■ **Task set**:
(a) Reproduce word for word the passage of the Distributed.jl connection-refused issue that begins at "ERROR: TaskFailedException" and stops after "[1] worker_from_id(pg::Distributed.ProcessGroup, i::Int64)".
(b) Pick up the Distributed.jl connection-refused issue after its final line and keep writing it.

Distributed.jl icon indicating copy to clipboard operation
Distributed.jl copied to clipboard

Connection refused when trying to connect to Distributed worker

Open BloodWorkXGaming opened this issue 3 years ago • 12 comments

Hello everyone :) I am trying to use multiple workers with Distributed, however it doesn't work as planned. I always get a connection refused error as below:

ERROR: TaskFailedException

    nested task error: IOError: connect: connection refused (ECONNREFUSED)
    Stacktrace:
     [1] worker_from_id(pg::Distributed.ProcessGroup, i::Int64)
       @ Distributed /usr/local/julia/share/julia/stdlib/v1.7/Distributed/src/cluster.jl:1089
     [2] worker_from_id
       @ /usr/local/julia/share/julia/stdlib/v1.7/Distributed/src/cluster.jl:1086 [inlined]
     [3] #remote_do#166
       @ /usr/local/julia/share/julia/stdlib/v1.7/Distributed/src/remotecall.jl:561 [inlined]
     [4] remote_do
       @ /usr/local/julia/share/julia/stdlib/v1.7/Distributed/src/remotecall.jl:561 [inlined]
     [5] kill(manager::Distributed.SSHManager, pid::Int64, config::WorkerConfig)
       @ Distributed /usr/local/julia/share/julia/stdlib/v1.7/Distributed/src/managers.jl:673
     [6] create_worker(manager::Distributed.SSHManager, wconfig::WorkerConfig)
       @ Distributed /usr/local/julia/share/julia/stdlib/v1.7/Distributed/src/cluster.jl:600
     [7] setup_launched_worker(manager::Distributed.SSHManager, wconfig::WorkerConfig, launched_q::Vector{Int64})
       @ Distributed /usr/local/julia/share/julia/stdlib/v1.7/Distributed/src/cluster.jl:541
     [8] (::Distributed.var"#41#44"{Distributed.SSHManager, Vector{Int64}, WorkerConfig})()
       @ Distributed ./task.jl:423

    caused by: IOError: connect: connection refused (ECONNREFUSED)
    Stacktrace:
     [1] wait_connected(x::Sockets.TCPSocket)
       @ Sockets /usr/local/julia/share/julia/stdlib/v1.7/Sockets/src/Sockets.jl:532
     [2] connect
       @ /usr/local/julia/share/julia/stdlib/v1.7/Sockets/src/Sockets.jl:567 [inlined]
     [3] connect_to_worker(host::String, port::Int64)
       @ Distributed /usr/local/julia/share/julia/stdlib/v1.7/Distributed/src/managers.jl:632
     [4] connect(manager::Distributed.SSHManager, pid::Int64, config::WorkerConfig)
       @ Distributed /usr/local/julia/share/julia/stdlib/v1.7/Distributed/src/managers.jl:559
     [5] create_worker(manager::Distributed.SSHManager, wconfig::WorkerConfig)
       @ Distributed /usr/local/julia/share/julia/stdlib/v1.7/Distributed/src/cluster.jl:596
     [6] setup_launched_worker(manager::Distributed.SSHManager, wconfig::WorkerConfig, launched_q::Vector{Int64})
       @ Distributed /usr/local/julia/share/julia/stdlib/v1.7/Distributed/src/cluster.jl:541
     [7] (::Distributed.var"#41#44"{Distributed.SSHManager, Vector{Int64}, WorkerConfig})()
       @ Distributed ./task.jl:423
Stacktrace:
 [1] sync_end(c::Channel{Any})

■ **Dataset excerpts**:
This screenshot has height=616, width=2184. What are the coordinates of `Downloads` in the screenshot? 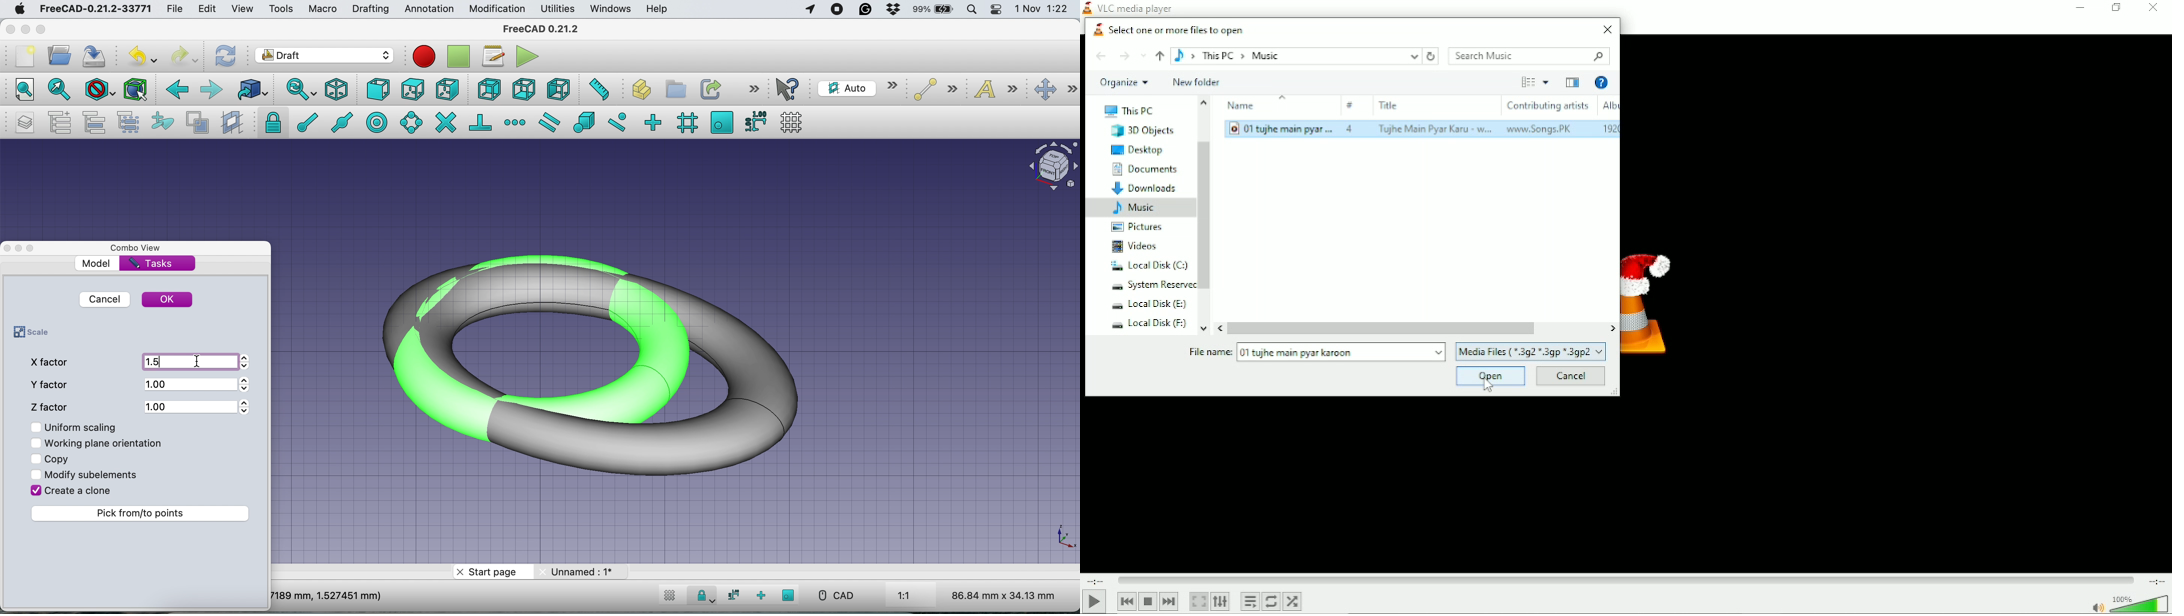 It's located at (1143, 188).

--

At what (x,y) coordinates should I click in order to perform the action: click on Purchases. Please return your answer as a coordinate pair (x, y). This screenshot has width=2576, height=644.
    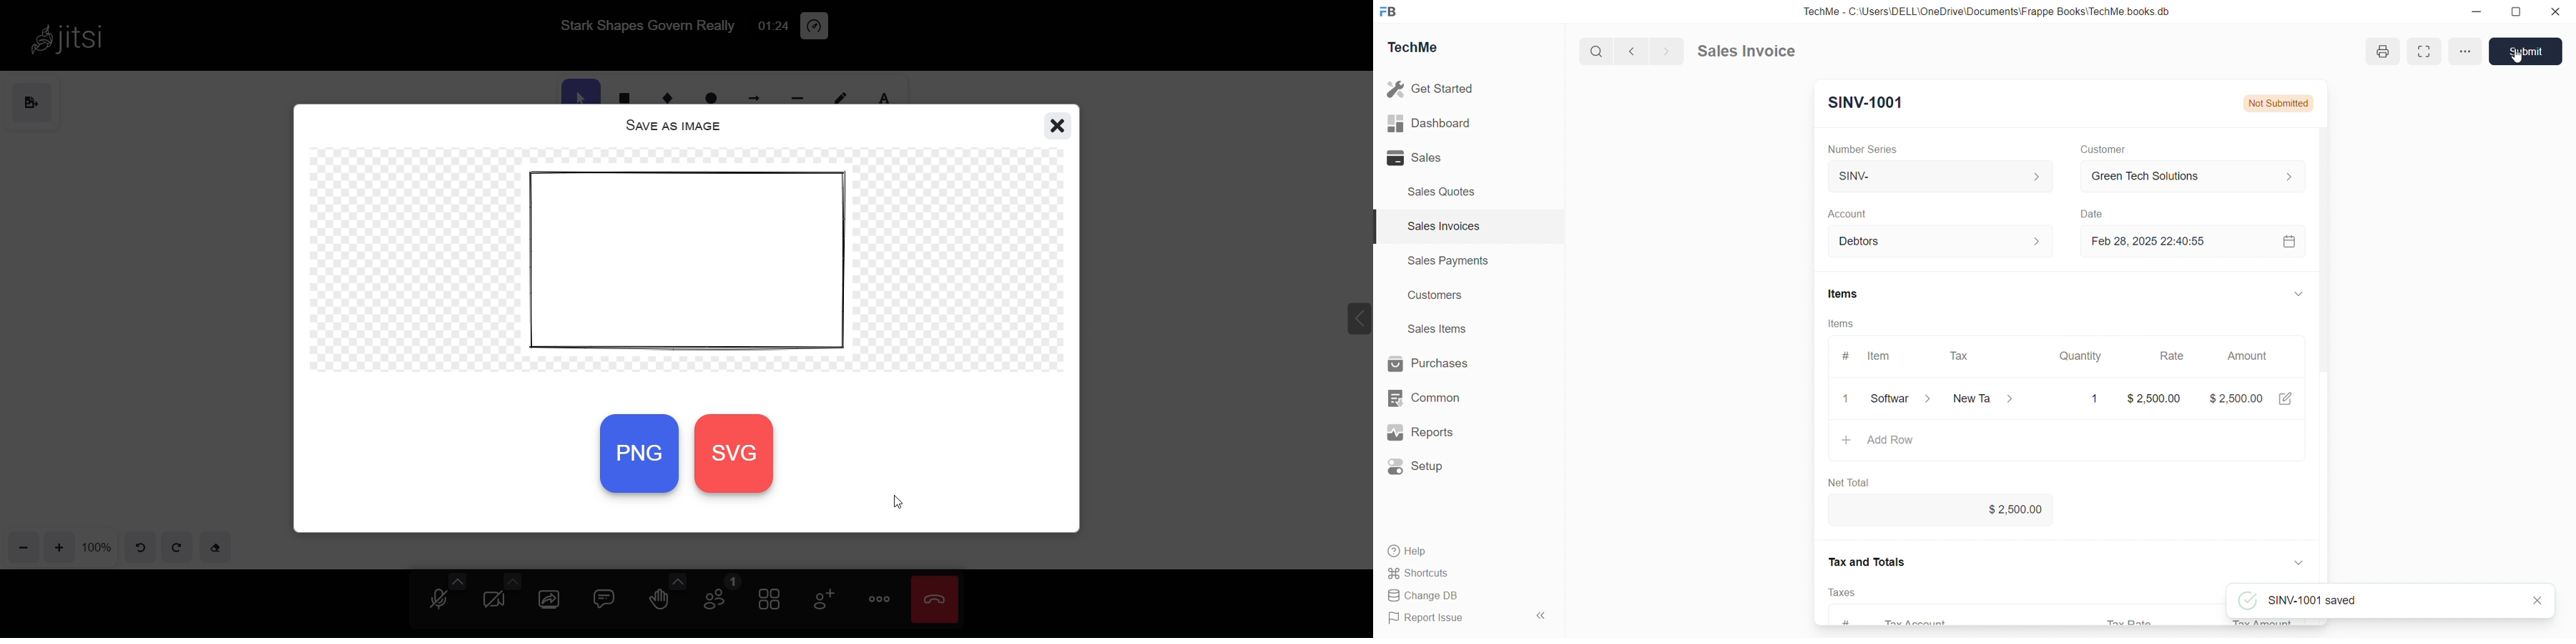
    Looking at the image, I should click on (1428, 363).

■ **Answer set**:
(a)
ERROR: TaskFailedException

    nested task error: IOError: connect: connection refused (ECONNREFUSED)
    Stacktrace:
     [1] worker_from_id(pg::Distributed.ProcessGroup, i::Int64)

(b)
   @ Base ./task.jl:381
 [2] macro expansion
   @ ./task.jl:400 [inlined]
 [3] addprocs_locked(manager::Distributed.SSHManager; kwargs::Base.Pairs{Symbol, Any, NTuple{4, Symbol}, NamedTuple{(:exename, :dir, :sshflags, :exeflags), Tuple{String, String, Vector{String}, Cmd}}})
   @ Distributed /usr/local/julia/share/julia/stdlib/v1.7/Distributed/src/cluster.jl:487
 [4] addprocs(manager::Distributed.SSHManager; kwargs::Base.Pairs{Symbol, Any, NTuple{4, Symbol}, NamedTuple{(:exename, :dir, :sshflags, :exeflags), Tuple{String, String, Vector{String}, Cmd}}})
   @ Distributed /usr/local/julia/share/julia/stdlib/v1.7/Distributed/src/cluster.jl:447
 [5] #addprocs#249
   @ /usr/local/julia/share/julia/stdlib/v1.7/Distributed/src/managers.jl:143 [inlined]
 [6] top-level scope
   @ REPL[4]:1

The code I am trying to use to connect is as follows:

using Distributed
keyFile = raw"~/.ssh/juliakey"
addprocs([("[email protected]:2222 0.0.0.0:3000", 1)]; exename="/usr/local/julia/bin/julia", dir="/home/docker", sshflags=["-vvv", "-i", keyFile], exeflags=`--threads=auto`)

This error shows, that the SSH connection is working perfectly fine, even a julia instance is started on the correct port (checked that with different tools), however it can't connect. Testing it with two different machines results in this error. In this case it doesn't matter, whether this machine hosts a docker container with julia and ssh or if I try to use it natievly on windows. I has nothing to do with the firewall, as I disabled it for testing.

The strange thing is however, that it works when I connect to myself on localhost via ssh.

To add to the confusion, I started two docker containers with julia and ssh on my machine and tried to connect between both, with the same result. It seems, that as soon as we cross the border to another machine, it fails to connect.

I added the dockerfile, if anyone wants to test it. Steps to reproduce:

  1. generate key or use existing key (update compose file)
  2. docker-compose up
  3. copy key to one of the containers docker cp .\juliakey dockerjl-ssh2-1:/home/docker/.ssh/juliakey
  4. add IP to known hosts ssh-keyscan -p 2222 -t rsa 192.168.2.220 >> ~/.ssh/known_hosts
  5. start julia with /usr/local/julia/bin/julia
  6. run julia code above in the REPL
  7. receive Error message

DockerJL.zip

Thanks in advance for any help :)

BloodWorkXGaming avatar May 10 '22 10:05 BloodWorkXGaming

Is there some network address translation (NAT) going on between you and the worker, i.e. is the worker perhaps not returning the same IP address as the SSH command connected to in the first place?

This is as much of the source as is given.